__Extract__:
────────

Another Crack At Glendale ZIP Code
USPS Asked Again For New Numbers
Glendale’s longtime pursuit of its own postal identity took another step forward recently as Rep. Bob Turner and Assemblyman Mike Miller resubmitted an application to the United States Postal Service (USPS) to create a separate ZIP code for the neighborhood.
The community shares the 11385 code with Ridgewood, and this arrangement has caused complications for Glendale residents in sending or receiving mail, according to both elected officials in their announcement late last Wednesday afternoon, May 30.
“Sharing a ZIP code has created numerous, and sometimes dangerous problems for Glendale residents, such as delays in medication delivery and first responder services,” Turner said in a press release issued late last Wednesday afternoon, May 30. “Assemblyman Miller and I are asking the USPS to help remedy these issues by taking our application into consideration as soon as possible.”
Miller, himself, claimed to be one of many Glendale residents who had difficulty receiving services as a result of the shared ZIP code with Ridgewood. After recently purchasing equipment, he stated that he experienced difficulty when attempting to register the product online, as his Glendale address was not recognized as being part of the 11385 ZIP code.
When calling the company, Miller was told by the operator that he could register the item under his current address, but with Ridgewood listed as his home city.
“My story is just one of many stories; stories of seniors not getting their medications delivered properly or an Access-a-Ride bus that cannot find a house and never shows up,” Miller said. “This is a serious issue that needs to be addressed. Real people are affected.”
During a May 22 meeting, Turner handed the ZIP code application to Frank Calabrese, district manager of the USPS Triboro District, along with a letter outlining concerns raised by local residents and businesses regarding problems related to the lack of a separate Glendale ZIP code.
Turner also provided Calabrese with copies of letters from local community and civic groups and a petition containing the signatures of over 1,000 Glendale residents in support of the proposal.
Glendale and Ridgewood were originally assigned 11227, which was considered part of the Brooklyn postal zone. Through a campaign led in part by the late-Rep. Geraldine Ferraro, the communities were assigned their present code in 1979.
At that time, it was noted, the switch was desired by many in the community since insurance rates were set based on ZIP codes, and the premiums paid by residents living in ZIP codes based in Queens were generally lower.
In recent years, Glendale has sought own ZIP code as a symbol of its own identity, among other reasons. Five years ago, the GPOA and local elected officials petitioned the United States Postal Service (USPS) to create a separate code for the neighborhood, but was turned down in November 2007. A USPS spokesperson said at that time that there were “operational factors” which led to the decision.
Turner and Miller stated that the population of the 11385 ZIP code is double that of other ZIP codes around Queens. They also suggested that Glendale be assigned the ZIP code of 11384, as that remains unassigned by the USPS.
“The USPS would only have to change one digit to make life easier for numerous Queens residents. It would also simplify operations for local USPS employees by reducing the amount of misaddressed mail being caused by redundant street names in Ridgewood and Glendale,” Turner concluded. “This is a win-win situation.”
According to Turner, the USPS indicated that they would study the application and have an answer to the request by the end of this summer.

────────

__Supplied information__:
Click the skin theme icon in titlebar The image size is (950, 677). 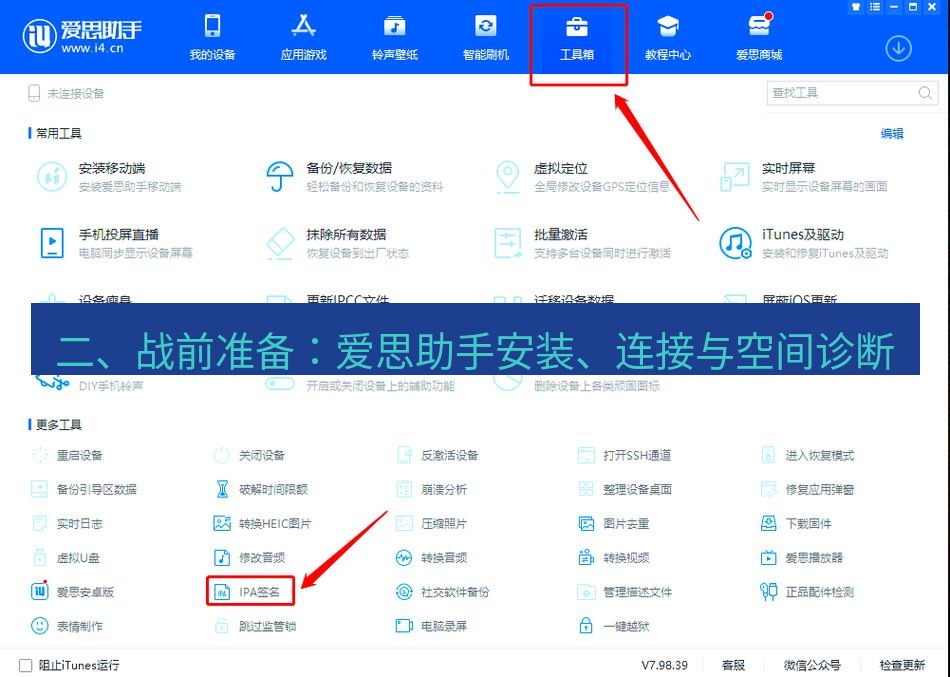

────────

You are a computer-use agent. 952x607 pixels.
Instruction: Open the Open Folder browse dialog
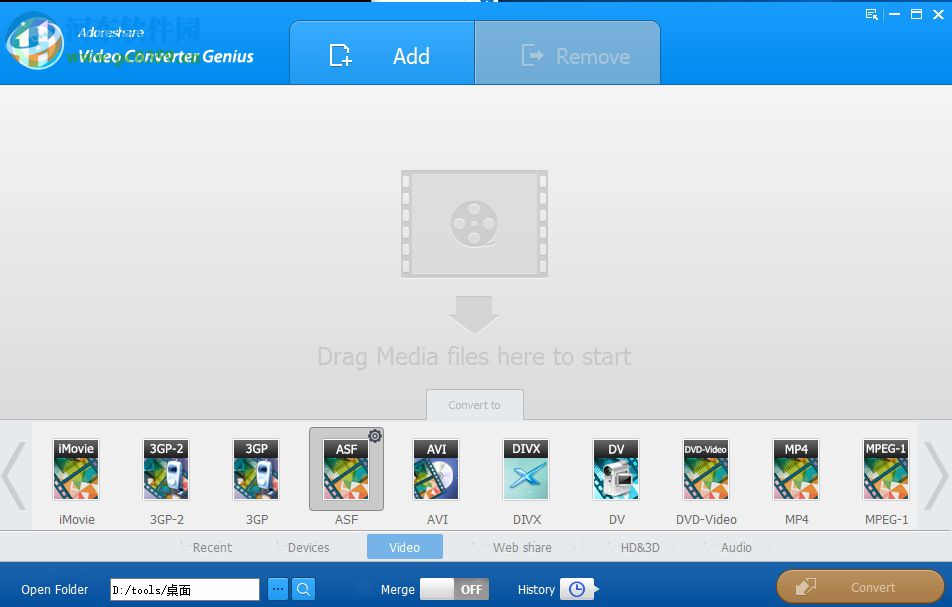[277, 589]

────────

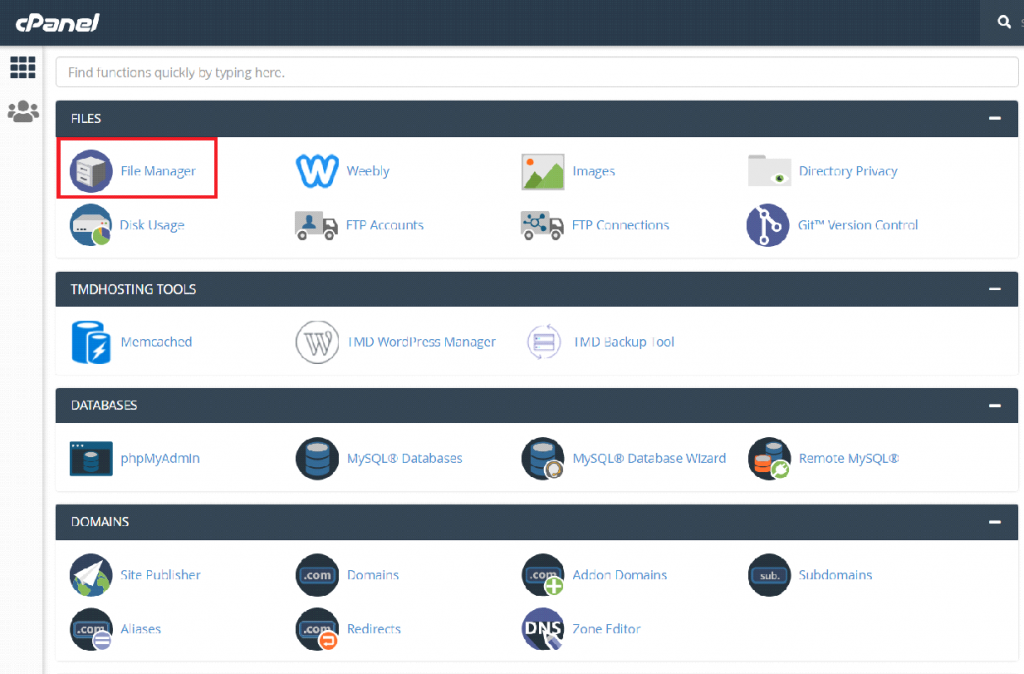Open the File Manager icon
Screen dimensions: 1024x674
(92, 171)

────────

__Task item A__: Name every person identified by name in the Glendale ZIP code article.
__Task item B__: Copy the Glendale ZIP code article word for word from "Turner also provided" to "were generally lower.".

__Expected output A__: Bob Turner, Mike Miller, Frank Calabrese, Geraldine Ferraro

__Expected output B__:
Turner also provided Calabrese with copies of letters from local community and civic groups and a petition containing the signatures of over 1,000 Glendale residents in support of the proposal.
Glendale and Ridgewood were originally assigned 11227, which was considered part of the Brooklyn postal zone. Through a campaign led in part by the late-Rep. Geraldine Ferraro, the communities were assigned their present code in 1979.
At that time, it was noted, the switch was desired by many in the community since insurance rates were set based on ZIP codes, and the premiums paid by residents living in ZIP codes based in Queens were generally lower.